* [TASK INSTRUCTIONS] Reproduce each line from the records that holds "column".

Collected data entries
= Beginning of Section =
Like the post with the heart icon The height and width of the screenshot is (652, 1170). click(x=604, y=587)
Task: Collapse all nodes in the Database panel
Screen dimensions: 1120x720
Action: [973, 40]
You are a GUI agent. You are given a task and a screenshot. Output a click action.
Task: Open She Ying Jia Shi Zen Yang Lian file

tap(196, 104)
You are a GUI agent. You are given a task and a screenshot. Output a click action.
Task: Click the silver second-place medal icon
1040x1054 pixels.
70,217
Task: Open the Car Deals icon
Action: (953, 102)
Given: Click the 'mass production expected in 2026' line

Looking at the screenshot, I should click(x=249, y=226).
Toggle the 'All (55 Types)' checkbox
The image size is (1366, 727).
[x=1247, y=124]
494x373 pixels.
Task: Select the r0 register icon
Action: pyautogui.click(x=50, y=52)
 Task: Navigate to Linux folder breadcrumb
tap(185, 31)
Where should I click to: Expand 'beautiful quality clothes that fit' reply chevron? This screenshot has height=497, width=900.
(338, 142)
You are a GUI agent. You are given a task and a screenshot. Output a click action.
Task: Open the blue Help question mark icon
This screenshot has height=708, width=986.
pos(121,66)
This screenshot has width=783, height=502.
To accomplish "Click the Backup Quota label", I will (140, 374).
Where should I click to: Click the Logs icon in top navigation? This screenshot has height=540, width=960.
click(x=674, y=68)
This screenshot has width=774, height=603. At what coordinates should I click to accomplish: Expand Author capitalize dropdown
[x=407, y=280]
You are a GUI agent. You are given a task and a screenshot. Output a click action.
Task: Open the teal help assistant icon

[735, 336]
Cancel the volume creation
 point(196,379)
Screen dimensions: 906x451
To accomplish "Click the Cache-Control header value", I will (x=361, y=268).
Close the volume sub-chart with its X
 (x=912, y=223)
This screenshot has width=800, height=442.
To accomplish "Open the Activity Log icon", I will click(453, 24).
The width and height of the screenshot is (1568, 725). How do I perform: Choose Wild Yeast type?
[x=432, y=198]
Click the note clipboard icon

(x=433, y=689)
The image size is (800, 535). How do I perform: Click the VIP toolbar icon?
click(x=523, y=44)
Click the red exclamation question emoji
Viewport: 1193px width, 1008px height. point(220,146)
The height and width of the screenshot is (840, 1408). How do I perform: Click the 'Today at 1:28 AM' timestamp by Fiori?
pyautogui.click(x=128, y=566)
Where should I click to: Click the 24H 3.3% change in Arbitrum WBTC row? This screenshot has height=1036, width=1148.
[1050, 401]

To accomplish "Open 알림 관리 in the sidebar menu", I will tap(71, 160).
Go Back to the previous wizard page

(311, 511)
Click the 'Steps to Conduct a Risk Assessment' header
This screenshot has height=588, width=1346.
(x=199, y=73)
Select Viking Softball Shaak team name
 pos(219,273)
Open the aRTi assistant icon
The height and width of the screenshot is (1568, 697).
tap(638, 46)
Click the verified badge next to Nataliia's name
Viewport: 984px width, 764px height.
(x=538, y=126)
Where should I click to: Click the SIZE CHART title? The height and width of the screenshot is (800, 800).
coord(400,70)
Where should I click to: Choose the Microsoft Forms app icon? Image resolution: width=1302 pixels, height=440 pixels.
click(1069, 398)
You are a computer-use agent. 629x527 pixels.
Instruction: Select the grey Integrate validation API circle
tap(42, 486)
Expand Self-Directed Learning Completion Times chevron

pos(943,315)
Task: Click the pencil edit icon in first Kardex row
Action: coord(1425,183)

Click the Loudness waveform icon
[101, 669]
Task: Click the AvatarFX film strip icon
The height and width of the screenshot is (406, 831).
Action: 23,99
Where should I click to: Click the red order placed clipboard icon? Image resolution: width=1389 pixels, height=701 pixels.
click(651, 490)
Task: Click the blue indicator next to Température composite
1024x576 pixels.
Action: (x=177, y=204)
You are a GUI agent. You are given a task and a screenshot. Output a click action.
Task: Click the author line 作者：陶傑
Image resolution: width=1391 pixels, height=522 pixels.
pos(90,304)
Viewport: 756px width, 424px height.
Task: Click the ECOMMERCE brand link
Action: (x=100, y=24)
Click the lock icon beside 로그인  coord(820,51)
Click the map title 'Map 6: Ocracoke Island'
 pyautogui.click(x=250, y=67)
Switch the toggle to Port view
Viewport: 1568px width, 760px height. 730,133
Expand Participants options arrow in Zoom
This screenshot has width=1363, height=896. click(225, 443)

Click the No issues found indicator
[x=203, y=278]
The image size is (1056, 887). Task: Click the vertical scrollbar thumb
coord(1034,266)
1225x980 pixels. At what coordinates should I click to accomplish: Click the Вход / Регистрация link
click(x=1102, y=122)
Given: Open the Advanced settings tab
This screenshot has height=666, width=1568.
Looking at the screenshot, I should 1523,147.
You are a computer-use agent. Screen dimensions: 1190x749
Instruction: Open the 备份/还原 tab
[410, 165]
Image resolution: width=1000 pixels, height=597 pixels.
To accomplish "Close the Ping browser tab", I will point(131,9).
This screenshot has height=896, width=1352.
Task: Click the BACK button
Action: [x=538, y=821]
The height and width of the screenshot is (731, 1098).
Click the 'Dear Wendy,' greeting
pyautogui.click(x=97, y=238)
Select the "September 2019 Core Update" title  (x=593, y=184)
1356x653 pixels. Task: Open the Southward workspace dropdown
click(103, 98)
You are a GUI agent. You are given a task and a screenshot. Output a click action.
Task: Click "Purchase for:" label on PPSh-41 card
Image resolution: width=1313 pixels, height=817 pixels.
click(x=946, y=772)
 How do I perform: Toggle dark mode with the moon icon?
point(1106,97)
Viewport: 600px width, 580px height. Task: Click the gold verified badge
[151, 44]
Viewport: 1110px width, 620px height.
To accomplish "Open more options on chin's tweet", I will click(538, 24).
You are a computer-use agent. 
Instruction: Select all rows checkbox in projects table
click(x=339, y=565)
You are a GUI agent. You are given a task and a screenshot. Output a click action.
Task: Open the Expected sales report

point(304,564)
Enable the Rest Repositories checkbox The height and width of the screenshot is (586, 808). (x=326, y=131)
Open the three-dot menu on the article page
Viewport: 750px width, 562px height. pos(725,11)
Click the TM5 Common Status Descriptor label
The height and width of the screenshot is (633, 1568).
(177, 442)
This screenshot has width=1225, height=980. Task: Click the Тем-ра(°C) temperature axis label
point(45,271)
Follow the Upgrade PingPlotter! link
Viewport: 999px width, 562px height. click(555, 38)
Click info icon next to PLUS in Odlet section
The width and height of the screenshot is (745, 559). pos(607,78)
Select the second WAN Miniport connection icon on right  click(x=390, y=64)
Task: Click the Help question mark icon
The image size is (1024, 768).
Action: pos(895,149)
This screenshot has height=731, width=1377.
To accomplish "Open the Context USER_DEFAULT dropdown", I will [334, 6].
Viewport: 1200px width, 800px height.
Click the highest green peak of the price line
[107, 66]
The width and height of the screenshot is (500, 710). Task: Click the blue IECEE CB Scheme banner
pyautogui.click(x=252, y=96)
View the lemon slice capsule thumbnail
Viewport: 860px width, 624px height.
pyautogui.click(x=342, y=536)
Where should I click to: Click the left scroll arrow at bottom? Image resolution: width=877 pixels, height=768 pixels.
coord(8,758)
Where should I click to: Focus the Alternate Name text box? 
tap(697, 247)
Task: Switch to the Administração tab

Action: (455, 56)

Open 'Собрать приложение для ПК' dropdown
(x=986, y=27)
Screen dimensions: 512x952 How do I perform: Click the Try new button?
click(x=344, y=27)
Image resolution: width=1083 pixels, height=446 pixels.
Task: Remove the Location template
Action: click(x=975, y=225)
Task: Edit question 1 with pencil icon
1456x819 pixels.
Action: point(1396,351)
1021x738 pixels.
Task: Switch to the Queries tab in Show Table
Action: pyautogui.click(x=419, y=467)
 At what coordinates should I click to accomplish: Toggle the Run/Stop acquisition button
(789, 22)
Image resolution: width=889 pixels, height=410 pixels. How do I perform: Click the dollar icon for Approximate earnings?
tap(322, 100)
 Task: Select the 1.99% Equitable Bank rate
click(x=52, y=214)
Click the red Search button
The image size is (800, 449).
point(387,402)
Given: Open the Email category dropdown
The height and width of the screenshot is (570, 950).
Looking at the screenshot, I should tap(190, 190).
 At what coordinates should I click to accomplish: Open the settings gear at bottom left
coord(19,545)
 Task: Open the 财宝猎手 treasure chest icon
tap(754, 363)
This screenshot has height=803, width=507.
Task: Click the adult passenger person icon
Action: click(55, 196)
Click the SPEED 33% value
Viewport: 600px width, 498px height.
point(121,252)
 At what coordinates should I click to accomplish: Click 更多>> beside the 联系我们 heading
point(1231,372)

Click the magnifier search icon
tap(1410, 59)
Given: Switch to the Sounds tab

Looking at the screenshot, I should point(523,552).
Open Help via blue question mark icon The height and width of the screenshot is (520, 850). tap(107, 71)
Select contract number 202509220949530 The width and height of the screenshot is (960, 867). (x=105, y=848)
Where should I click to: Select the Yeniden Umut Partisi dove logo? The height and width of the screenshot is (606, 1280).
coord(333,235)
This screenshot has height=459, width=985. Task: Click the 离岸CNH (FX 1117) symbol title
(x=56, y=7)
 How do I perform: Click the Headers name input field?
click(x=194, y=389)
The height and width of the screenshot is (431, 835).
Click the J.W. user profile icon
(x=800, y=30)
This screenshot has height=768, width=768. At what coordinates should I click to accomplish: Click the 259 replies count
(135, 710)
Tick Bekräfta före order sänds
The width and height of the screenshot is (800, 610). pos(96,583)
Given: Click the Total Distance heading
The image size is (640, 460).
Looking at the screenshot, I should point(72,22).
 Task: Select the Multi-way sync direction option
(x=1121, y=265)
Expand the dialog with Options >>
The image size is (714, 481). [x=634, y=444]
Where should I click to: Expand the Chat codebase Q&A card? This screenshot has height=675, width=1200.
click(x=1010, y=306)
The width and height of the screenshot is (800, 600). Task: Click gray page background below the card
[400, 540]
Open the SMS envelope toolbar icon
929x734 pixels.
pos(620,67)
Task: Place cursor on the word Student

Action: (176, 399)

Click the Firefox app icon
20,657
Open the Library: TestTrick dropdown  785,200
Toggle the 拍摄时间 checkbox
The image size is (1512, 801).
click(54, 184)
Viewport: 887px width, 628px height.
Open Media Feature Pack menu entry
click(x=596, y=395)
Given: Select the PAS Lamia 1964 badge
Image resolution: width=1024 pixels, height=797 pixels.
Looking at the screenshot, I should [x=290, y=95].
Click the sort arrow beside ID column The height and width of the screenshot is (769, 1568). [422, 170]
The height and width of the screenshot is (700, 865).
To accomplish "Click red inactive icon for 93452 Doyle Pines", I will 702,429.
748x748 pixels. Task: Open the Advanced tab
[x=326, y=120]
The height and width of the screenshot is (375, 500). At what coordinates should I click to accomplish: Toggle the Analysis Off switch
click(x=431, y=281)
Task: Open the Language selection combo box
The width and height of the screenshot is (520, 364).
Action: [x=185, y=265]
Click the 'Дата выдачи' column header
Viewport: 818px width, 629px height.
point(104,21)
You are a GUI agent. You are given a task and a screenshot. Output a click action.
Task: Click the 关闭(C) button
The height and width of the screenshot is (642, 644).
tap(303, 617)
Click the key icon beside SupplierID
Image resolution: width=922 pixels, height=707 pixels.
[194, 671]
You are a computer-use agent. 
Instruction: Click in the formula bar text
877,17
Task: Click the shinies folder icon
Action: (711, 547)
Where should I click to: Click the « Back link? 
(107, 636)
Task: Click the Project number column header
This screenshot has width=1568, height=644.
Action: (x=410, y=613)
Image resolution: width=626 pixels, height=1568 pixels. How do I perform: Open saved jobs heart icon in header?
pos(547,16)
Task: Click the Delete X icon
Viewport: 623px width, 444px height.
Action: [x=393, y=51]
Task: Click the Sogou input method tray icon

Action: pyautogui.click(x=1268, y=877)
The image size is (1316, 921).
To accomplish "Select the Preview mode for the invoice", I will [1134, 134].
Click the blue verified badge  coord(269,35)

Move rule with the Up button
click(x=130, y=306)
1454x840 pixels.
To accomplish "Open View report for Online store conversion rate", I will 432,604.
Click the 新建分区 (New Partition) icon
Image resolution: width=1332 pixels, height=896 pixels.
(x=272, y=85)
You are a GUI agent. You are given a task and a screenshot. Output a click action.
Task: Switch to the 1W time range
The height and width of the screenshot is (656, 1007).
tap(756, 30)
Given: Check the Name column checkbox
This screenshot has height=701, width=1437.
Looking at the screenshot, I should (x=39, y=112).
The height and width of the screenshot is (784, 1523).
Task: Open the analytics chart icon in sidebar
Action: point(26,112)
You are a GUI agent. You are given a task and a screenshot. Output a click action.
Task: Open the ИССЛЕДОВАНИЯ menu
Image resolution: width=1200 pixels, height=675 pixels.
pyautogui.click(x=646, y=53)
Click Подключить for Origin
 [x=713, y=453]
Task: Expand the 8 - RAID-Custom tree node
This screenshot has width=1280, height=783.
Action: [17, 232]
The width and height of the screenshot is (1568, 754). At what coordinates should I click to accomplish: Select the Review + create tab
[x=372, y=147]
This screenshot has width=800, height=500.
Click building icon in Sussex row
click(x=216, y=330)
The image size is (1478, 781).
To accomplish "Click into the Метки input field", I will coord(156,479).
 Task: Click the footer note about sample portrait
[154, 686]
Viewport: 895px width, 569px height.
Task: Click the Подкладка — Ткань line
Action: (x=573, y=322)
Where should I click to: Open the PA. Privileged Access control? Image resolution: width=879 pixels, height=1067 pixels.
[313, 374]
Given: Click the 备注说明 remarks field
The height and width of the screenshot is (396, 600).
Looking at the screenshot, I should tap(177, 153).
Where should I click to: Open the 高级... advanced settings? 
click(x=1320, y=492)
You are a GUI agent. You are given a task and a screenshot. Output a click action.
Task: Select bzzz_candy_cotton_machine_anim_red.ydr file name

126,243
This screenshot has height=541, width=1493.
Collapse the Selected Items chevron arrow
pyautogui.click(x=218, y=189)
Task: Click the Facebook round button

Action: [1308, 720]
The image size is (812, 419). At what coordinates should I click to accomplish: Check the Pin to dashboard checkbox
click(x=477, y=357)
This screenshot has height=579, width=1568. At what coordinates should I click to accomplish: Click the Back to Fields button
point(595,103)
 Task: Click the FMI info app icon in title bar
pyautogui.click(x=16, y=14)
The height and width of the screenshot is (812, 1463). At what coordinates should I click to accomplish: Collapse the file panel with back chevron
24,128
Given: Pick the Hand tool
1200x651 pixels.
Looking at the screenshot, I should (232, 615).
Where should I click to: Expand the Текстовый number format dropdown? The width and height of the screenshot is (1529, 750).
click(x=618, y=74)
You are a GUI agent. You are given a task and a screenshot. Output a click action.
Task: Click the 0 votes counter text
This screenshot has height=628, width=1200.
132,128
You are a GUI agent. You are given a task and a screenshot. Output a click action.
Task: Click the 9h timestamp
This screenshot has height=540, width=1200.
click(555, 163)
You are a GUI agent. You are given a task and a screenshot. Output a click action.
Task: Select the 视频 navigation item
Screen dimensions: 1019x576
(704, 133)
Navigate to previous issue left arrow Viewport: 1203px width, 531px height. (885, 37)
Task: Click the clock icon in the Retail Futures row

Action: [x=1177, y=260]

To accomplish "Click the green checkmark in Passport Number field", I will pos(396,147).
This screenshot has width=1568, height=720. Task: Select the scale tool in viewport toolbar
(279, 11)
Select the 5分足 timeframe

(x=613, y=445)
= End of Section =
* [YOUR SOLUTION]
Click the sort arrow beside ID column The height and width of the screenshot is (769, 1568). [422, 170]
Click the 'Дата выдачи' column header
Task: Click the Project number column header
Given: Check the Name column checkbox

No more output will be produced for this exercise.